Consider an observed test-statistic $t$ from unknown distribution $T$. Then the p-value $p$ is what the prior probability would be of observing a test-statistic value at least as "extreme" as $t$ if null hypothesis $H_0$ were true. That is:

  • $p = \Pr(T \geq t \mid H_0)$ for a one-sided right-tail test,
  • $p = \Pr(T \leq t \mid H_0)$ for a one-sided left-tail test,
  • $p = 2\min\{\Pr(T \geq t \mid H_0),\Pr(T \leq t \mid H_0)\}$ for a two-sided test. If distribution $T$ is symmetric about zero, then $p =\Pr(|T| \geq |t| \mid H_0)$.

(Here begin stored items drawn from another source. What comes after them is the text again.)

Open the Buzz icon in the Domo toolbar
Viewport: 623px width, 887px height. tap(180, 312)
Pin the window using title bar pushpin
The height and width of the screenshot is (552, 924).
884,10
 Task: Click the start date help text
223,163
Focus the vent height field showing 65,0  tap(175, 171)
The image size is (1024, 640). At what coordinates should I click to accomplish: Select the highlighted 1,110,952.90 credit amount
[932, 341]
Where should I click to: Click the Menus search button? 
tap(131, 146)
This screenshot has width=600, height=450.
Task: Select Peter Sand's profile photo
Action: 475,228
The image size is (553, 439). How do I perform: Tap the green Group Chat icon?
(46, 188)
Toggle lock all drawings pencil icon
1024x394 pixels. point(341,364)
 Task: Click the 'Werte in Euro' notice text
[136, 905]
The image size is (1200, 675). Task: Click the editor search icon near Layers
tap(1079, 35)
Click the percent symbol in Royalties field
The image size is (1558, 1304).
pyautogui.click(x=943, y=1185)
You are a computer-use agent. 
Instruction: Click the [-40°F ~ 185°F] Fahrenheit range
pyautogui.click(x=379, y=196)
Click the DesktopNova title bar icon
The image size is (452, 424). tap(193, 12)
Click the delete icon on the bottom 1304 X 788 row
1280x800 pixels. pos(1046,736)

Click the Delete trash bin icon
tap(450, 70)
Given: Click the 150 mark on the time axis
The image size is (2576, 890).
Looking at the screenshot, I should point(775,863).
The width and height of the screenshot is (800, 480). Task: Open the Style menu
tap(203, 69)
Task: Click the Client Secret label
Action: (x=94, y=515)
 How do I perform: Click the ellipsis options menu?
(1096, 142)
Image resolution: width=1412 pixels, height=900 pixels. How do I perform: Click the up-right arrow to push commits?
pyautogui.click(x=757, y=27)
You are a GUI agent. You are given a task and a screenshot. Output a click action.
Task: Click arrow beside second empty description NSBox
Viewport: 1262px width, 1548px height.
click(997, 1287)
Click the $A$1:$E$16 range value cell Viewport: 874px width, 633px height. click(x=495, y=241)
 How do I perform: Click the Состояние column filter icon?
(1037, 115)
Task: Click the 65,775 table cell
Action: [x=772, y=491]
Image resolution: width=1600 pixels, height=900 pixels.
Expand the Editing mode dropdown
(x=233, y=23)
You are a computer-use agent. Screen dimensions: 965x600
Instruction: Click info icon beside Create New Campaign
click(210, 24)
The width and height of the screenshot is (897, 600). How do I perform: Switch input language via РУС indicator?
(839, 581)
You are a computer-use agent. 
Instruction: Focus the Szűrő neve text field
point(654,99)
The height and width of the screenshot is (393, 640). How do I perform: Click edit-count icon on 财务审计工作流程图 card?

Did I understand correctly that the only thing we need to do to generalize these formulas to the composite null case $(H_0: \theta \in \Theta_0)$ is to add $\displaystyle \sup_{\theta \in \Theta_0}$? In other words, are the following statements true (below $R$ is a rejection region)?

  1. if $R = \{\mathbf{x}: T(\mathbf{x}) \ge c\}$ then $\displaystyle p(\mathbf{x}) = \sup_{\theta \in \Theta_0} \mathrm{Pr}_\theta(T(\mathbf{X}) \ge T(\mathbf{x}));$
  2. if $R = \{\mathbf{x}: T(\mathbf{x}) \le c\}$ then $\displaystyle p(\mathbf{x}) = \sup_{\theta \in \Theta_0} \mathrm{Pr}_\theta(T(\mathbf{X}) \le T(\mathbf{x}));$
  3. if $R = \{\mathbf{x}: |T(\mathbf{x})| \ge c\}$ and null distribution of $T(\mathbf{X})$ is symmetric about zero, then $\displaystyle p(\mathbf{x}) = \sup_{\theta \in \Theta_0} \mathrm{Pr}_\theta(|T(\mathbf{X})| \ge |T(\mathbf{x})|) = 2\cdot \sup_{\theta \in \Theta_0} \mathrm{Pr}_\theta(T(\mathbf{X}) \le -|T(\mathbf{x})|);$
  4. if $R = \{\mathbf{x}: T(\mathbf{x}) \le c_1 ~ \text{or}~ T(\mathbf{x}) \ge c_2\}$, where $c_1 \lt c_2$, then $\displaystyle p(\mathbf{x}) = 2 \cdot \min\Big\{\sup_{\theta \in \Theta_0} \mathrm{Pr}_\theta(T(\mathbf{X}) \ge T(\mathbf{x})),~ \sup_{\theta \in \Theta_0} \mathrm{Pr}_\theta(T(\mathbf{X}) \le T(\mathbf{x})) \Big\}$.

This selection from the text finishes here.